* **REQUIRED WORK**:
Repeat each record exactly. Any picture gets left out.

* **STORED DATA**:
====

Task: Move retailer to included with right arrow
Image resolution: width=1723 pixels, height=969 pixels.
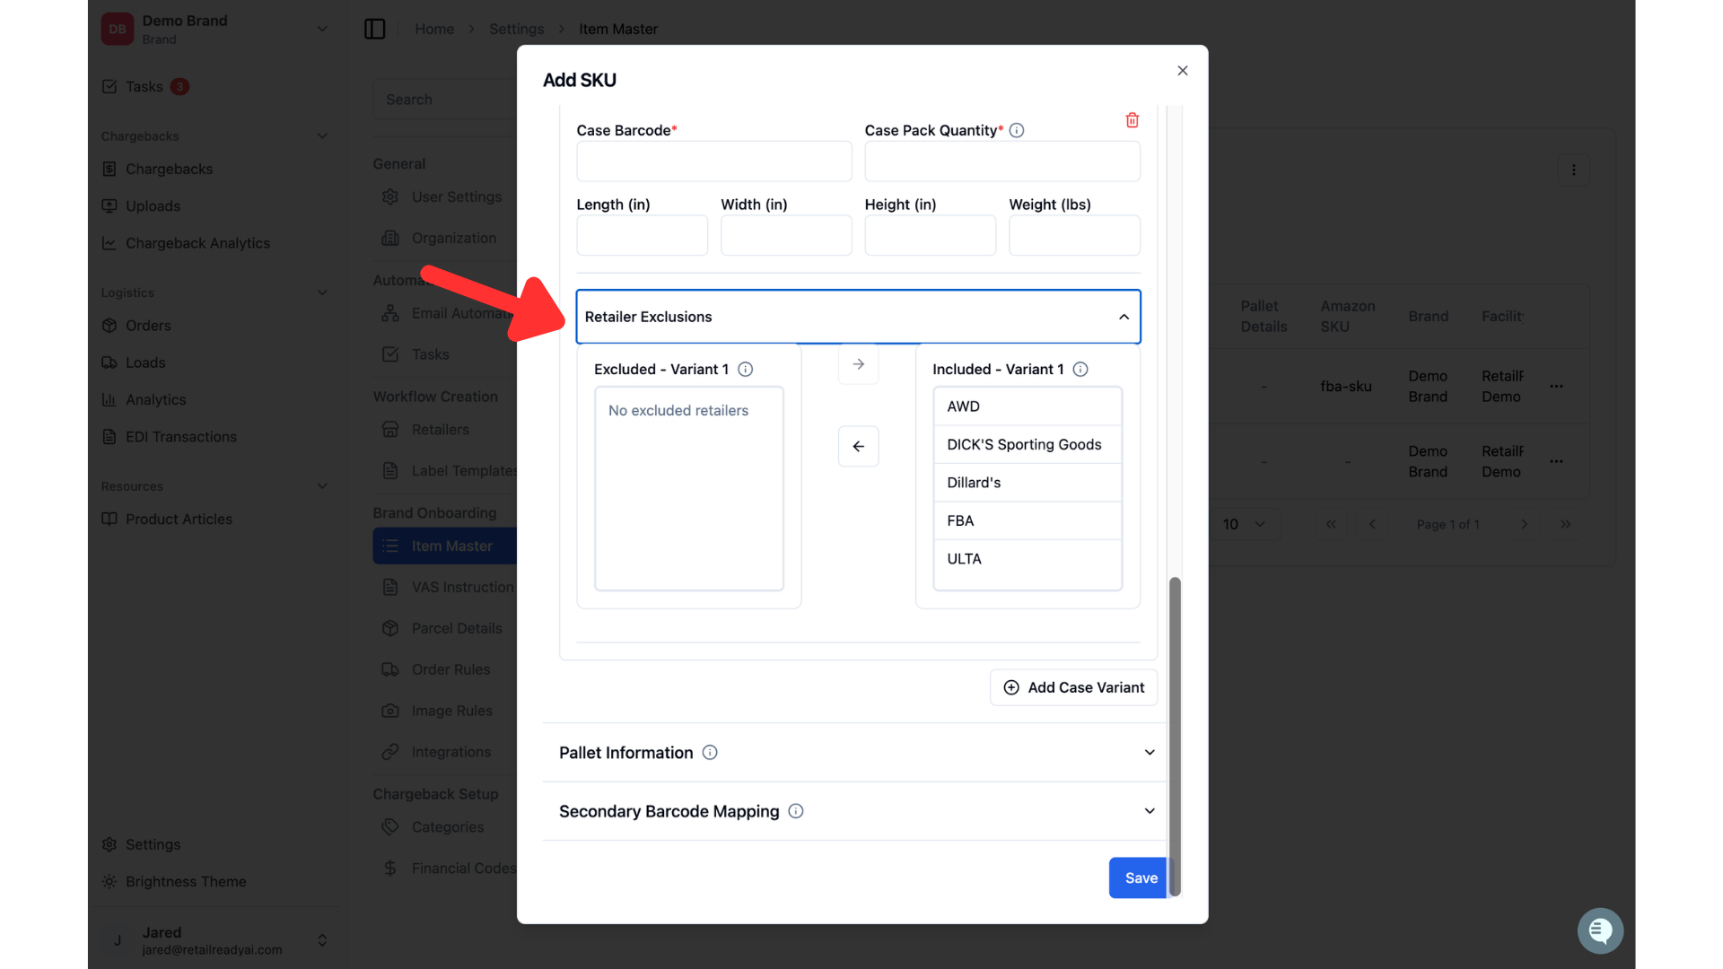Action: [858, 364]
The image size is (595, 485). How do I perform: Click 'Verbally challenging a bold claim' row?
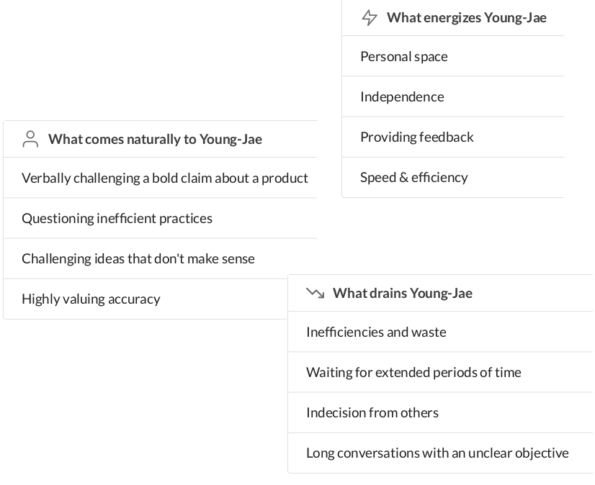click(x=160, y=178)
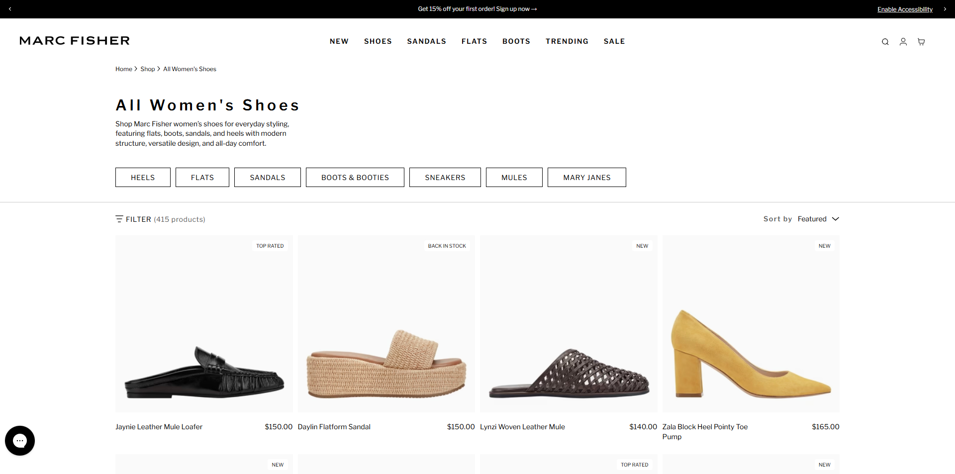
Task: Select the Mary Janes category button
Action: [586, 178]
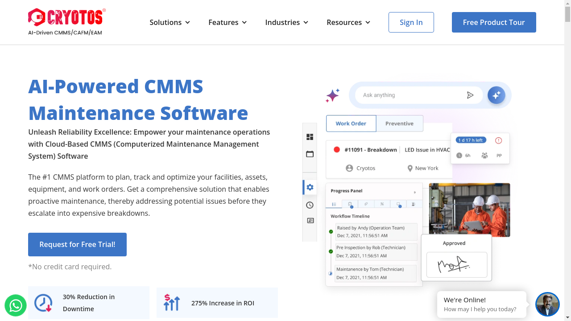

====

* **OUTPUT OF THE TASK**:
Task: Move retailer to included with right arrow
Image resolution: width=1723 pixels, height=969 pixels.
Action: [858, 364]
The image size is (595, 485). How do I perform: Click 'Verbally challenging a bold claim' row?
click(x=160, y=178)
Task: Select the Mary Janes category button
Action: [586, 178]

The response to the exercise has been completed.